(WHAT TO DO) What lines below include the word "panel"? Copy each one.

(RECORDS FOR PROCESSING)
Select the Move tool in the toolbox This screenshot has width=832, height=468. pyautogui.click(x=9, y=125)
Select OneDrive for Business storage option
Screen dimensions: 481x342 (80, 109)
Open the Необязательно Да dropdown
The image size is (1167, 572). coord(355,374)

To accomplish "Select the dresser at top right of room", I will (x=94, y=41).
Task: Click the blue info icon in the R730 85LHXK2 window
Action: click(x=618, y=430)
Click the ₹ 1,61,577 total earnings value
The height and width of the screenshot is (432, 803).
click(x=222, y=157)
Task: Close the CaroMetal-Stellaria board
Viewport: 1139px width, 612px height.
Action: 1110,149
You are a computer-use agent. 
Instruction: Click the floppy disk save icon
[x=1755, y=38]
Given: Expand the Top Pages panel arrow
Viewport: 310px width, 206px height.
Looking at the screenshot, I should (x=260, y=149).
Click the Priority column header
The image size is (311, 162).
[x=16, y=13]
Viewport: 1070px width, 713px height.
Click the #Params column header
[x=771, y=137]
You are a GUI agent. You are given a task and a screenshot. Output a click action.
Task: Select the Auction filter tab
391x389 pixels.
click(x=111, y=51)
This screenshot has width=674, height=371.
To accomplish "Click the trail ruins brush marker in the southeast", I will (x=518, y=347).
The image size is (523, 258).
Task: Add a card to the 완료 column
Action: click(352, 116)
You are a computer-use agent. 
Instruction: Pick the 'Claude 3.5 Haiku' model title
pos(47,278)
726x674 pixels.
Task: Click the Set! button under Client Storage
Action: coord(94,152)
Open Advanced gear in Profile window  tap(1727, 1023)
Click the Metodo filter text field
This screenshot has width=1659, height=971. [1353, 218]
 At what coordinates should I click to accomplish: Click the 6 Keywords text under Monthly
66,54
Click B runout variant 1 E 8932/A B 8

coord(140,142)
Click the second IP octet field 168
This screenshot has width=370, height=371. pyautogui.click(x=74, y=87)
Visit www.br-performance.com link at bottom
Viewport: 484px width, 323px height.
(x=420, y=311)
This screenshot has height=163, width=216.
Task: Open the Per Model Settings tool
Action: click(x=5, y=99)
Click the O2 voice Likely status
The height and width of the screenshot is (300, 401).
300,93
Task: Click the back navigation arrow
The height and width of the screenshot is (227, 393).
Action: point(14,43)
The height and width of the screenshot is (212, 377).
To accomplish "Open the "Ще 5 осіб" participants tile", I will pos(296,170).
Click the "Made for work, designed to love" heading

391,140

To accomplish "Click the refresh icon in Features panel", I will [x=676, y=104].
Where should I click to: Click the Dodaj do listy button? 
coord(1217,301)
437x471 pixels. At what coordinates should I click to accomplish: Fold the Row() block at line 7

(FINISHED EXERCISE)
Given: Expand the Top Pages panel arrow
To accomplish "Click the refresh icon in Features panel", I will [x=676, y=104].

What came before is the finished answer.